Hiding malware may evade antivirus
Sans had an interesting malware analysis this morning about a blob that appeared to be ascii text (gibberish) that was retrieved by a piece of malware. It turns out that the ascii text was a cleverly encoded exe file (windows executable or program file.) It took several iterations of their analysis to uncover the actual file. A followup referred to a study of “hiding” malware in various Microsoft Word supported formats and how successful (or unfortunately UNsuccessful) several antivirus programs tested were able to identify it. This was performed by running the files through virus total and the virus was the EICAR test pattern.
The pdf of this analysis is available here.

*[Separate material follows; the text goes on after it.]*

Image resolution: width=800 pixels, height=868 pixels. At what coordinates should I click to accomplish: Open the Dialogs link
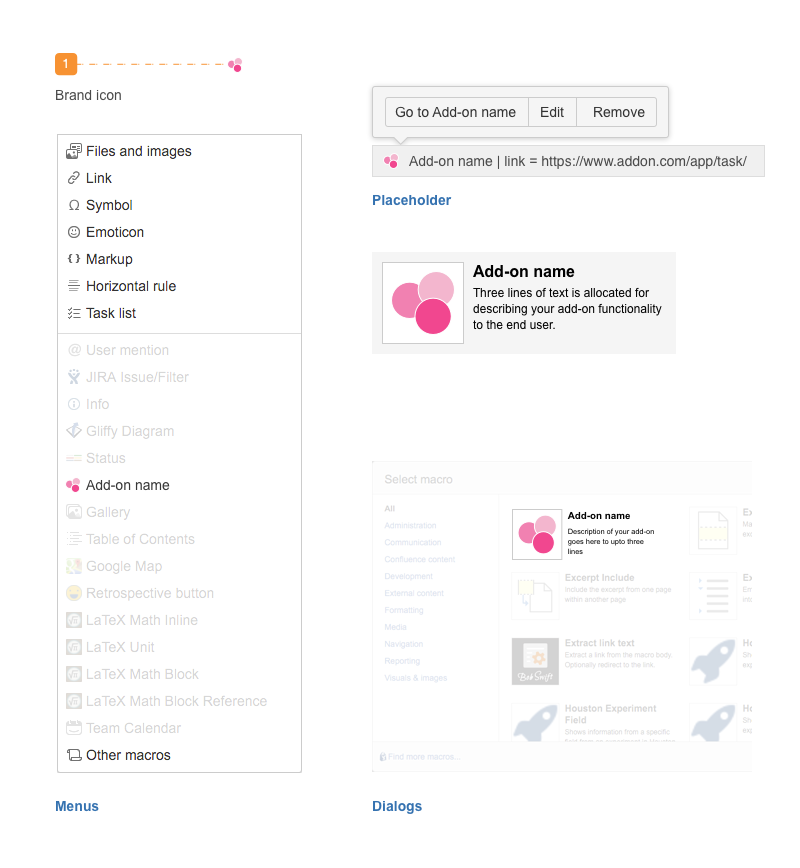[397, 806]
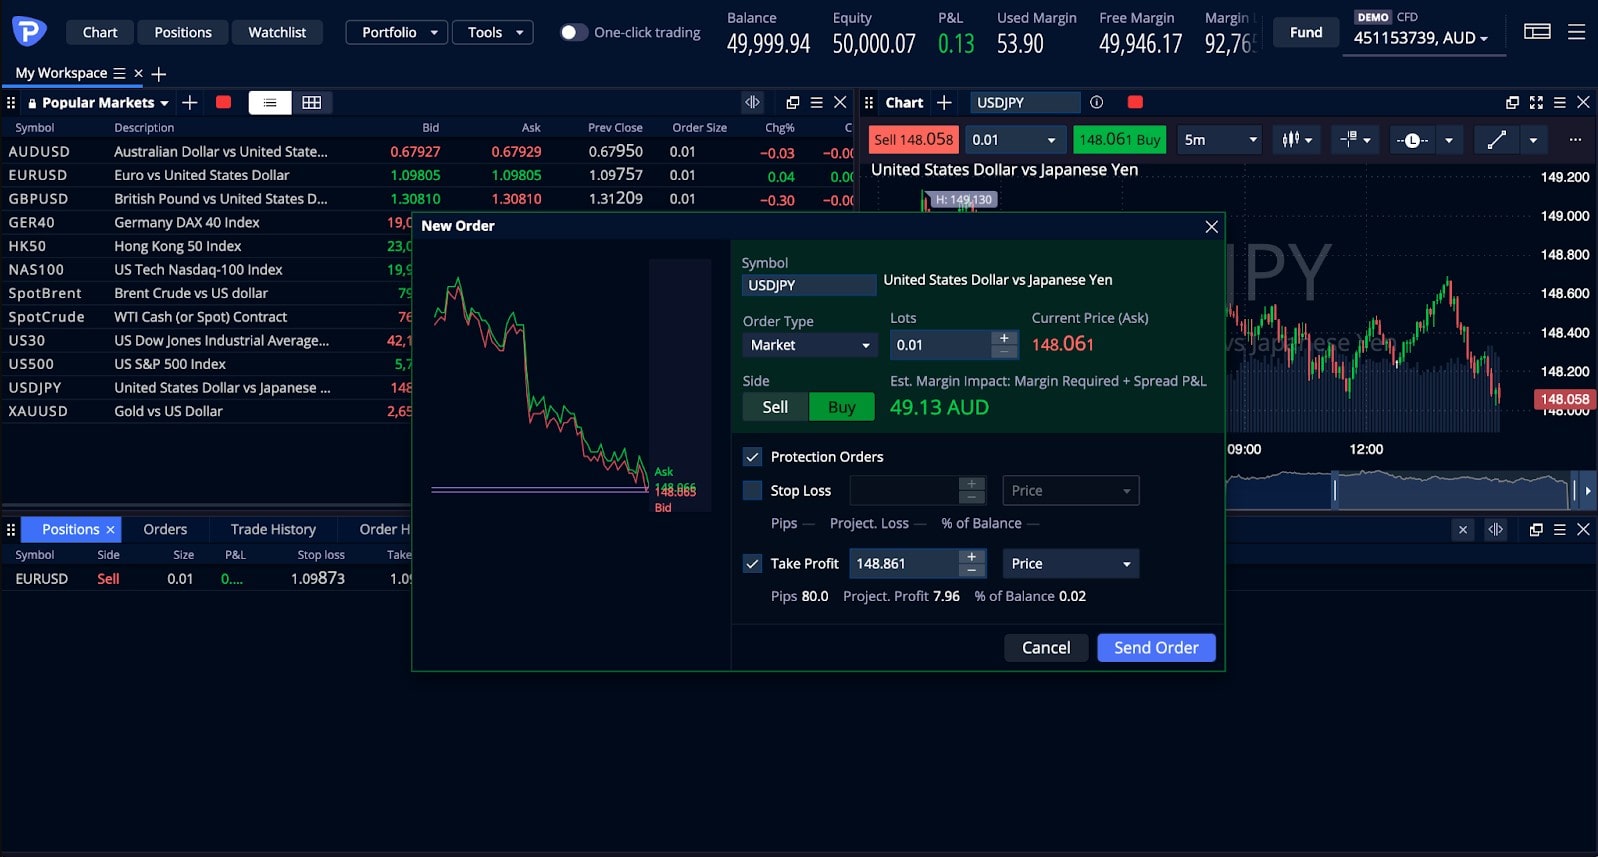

Basically, only 2 Antivirus programs were able to detect the malware in all 7 file formats. (They used .doc .dot .doc (rtf) .xml .mht .rtf .zip (word document, document template, Word 97-200 and 6/95 rtf, xml, single web page, rich text format and web page (which bundles all files into a zip archive.)))
It looks as though Microsoft and McAfee antivirus products were the only ones to raise an alarm over the file encoded in all 7 formats. Norton and Clamav were members of the 2 of 7 club and AVG (common free antivirus) detected 0 of 7.
So, maybe this should throw down the gauntlet to antivirus scanners to be able to better parse the contents of various files.
–Update 8/30/06–
Sunbelt blog has skewered the methodology of the above testing. Noting that the EICAR test signature is just a string of characters and nothing more. They even say antivirus programs SHOULDN’T detect this embedded in another file. They do say that this kind of testing is not entirely worthless, but should be done on real, live malware samples. (They note – that’s what VMWare is for…)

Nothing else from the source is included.